Quando decidi sair de casa, no comecinho de 2011, eu achei que o meu maior desafio seria me adaptar em uma cidade tão distante e cheia de desconhecidos como São Paulo. A imagem que eu tinha daqui era aquela do livro de geografia, sabe? Um monte de formiguinha cabeçuda se espremendo em uma avenida enorme. Cruz credo! Odeio multidões. Mesmo assim, eu vim. Era onde as coisas aconteciam, né? Eu não tinha parentes ou amigos de longa data por aqui, mas eu confesso que nem fiquei pensando tanto nisso. Afinal de contas, eu tinha dezessete anos e como quase toda adolescente do interior, estava fissurada na ideia de ir pra capital realizar todos os meus sonhos. E vai por mim, a lista era extensa.

Mas sou sortuda para caramba e tudo deu certo. Não porque as coisas boas simplesmente acontecem de graça na minha vida, muito pelo contrário. Sou sortuda porque consigo me adaptar muito rápido às escolhas que faço. Essa é uma característica fundamental para se sobreviver nessa selva de pedras (acho essa descrição legal). Eu diria que também no mundo dos adultos. Não é fácil no começo, mas com o tempo aprendemos a disfarçar melhor. Observar mais e falar menos. Bem menos, viu?

Então, lembro que logo nas primeiras semanas uma amiga me disse que eu precisava tomar cuidado com fulano. Aquilo me deixou um pouco assustada, mas tomei como um conselho bem intencionado e segui em frente. Gosto de tirar minhas próprias conclusões e continuei conversando com o cara. Na semana seguinte eu liguei a televisão em um final de tarde, coisa que eu quase não fazia, e lá me disseram que eu precisava tomar cuidado com os ladrões nas ruas. Os crimes eram os mesmos de antes, mas agora eles aconteciam no “quintal” do meu apartamento. Eles aconteciam na cidade onde eu moro. Pouco tempo depois eu tive uma experiência profissional muito desagradável. Eu era completamente inexperiente em alguns aspectos, principalmente na parte comercial do blog que envolve pagamentos e notas, então tive que rebolar para conseguir entender como a banda toca com determinadas agencias. Levei prejuízo, mas ganhei experiência. “Você precisa tomar mais cuidado com essas coisas!” me disseram.

Okay.

Pera aí. Okay nada.

Eu não sabia direito o que aquelas pessoas queriam dizer. Viver em uma espécie de campo minado não era exatamente o meu conceito de vida feliz, sabe?
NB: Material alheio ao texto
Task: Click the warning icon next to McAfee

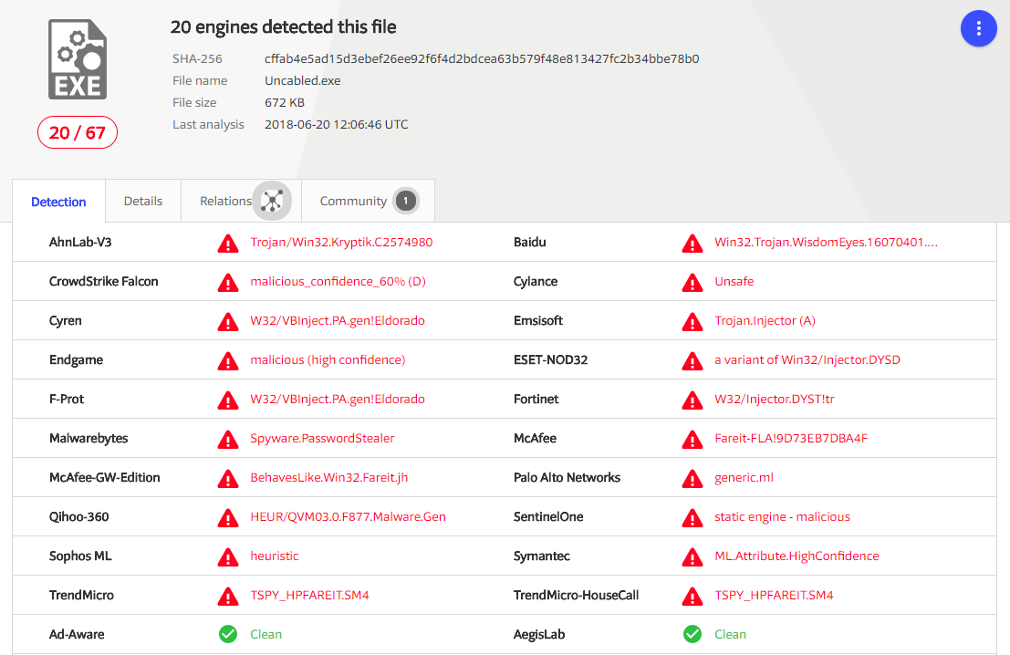Action: point(692,439)
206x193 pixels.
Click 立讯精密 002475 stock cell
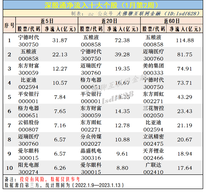(153, 140)
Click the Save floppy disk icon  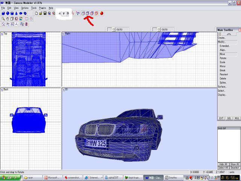(45, 13)
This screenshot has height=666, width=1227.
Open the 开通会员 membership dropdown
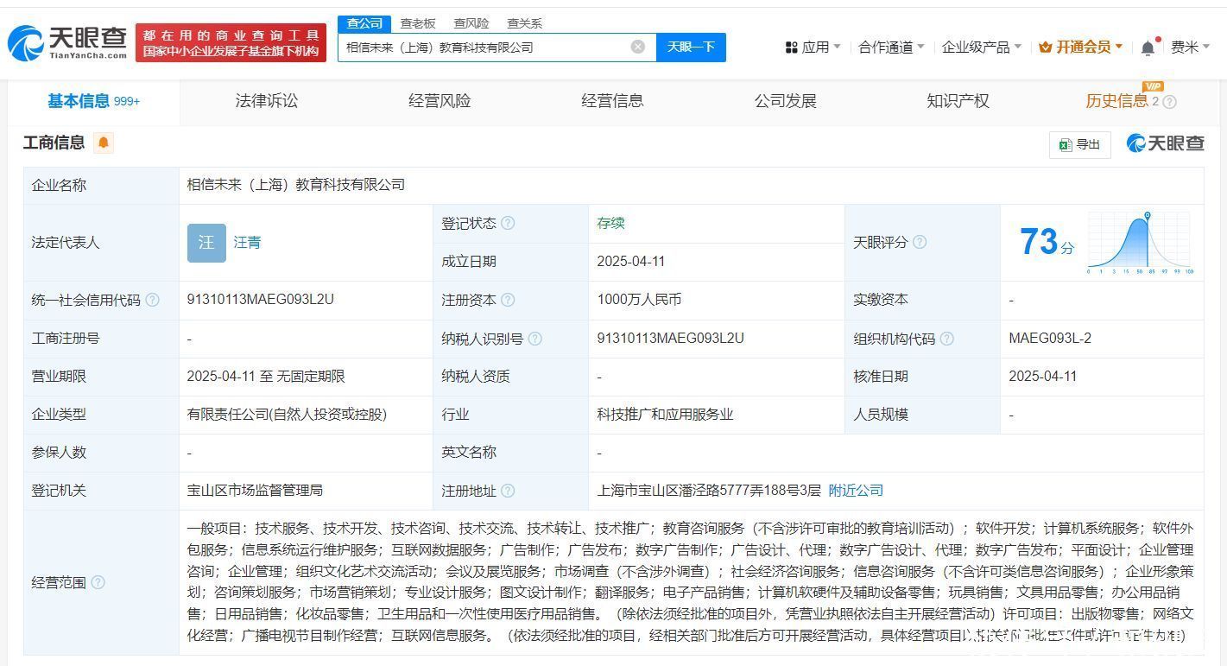pos(1080,48)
Mas pelo que entendi, se eu quisesse continuar riscando os itens da minha lista de sonhos, buscando estrelas, eu teria que me adaptar logo.

Agora, cá entre nós, como é que a gente faz isso mesmo? Ninguém sabia dizer.

Na verdade eu nunca falei diretamente sobre isso com muitas pessoas, então eu meio que ia ligando os pontinhos e montando minhas próprias teorias e técnicas. Aliás, é curioso mas maior parte dos meus amigos de São Paulo não nasceu aqui. E cada um deles tem uma história, um backgroud de vida completamente diferente do meu. Isso foi importante no processo de você-não-é-a-única-que-passa-por-isso-querida.

Os meses mudaram e um monte de coisa aconteceu. Ao mesmo tempo.

Eu tive que me defender. Sei que vocês me acham madura e tal, mas eu também sou sensível. E quando se é madura e sensível ao mesmo tempo, você simplesmente pega todos esses sentimentos que estão te matando e engole. De uma vez só. Porque você sabe muito bem que gritar para todo mundo que tá doendo não resolve nada. Fazer draminha é perda de tempo. A única coisa que muda, no final das contas, é a comoção das pessoas que estão ao redor e não tem nada a ver com aquilo.

Eu não sei vocês, mas eu detesto que desconhecidos sintam pena de mim quando estou no fundo do poço.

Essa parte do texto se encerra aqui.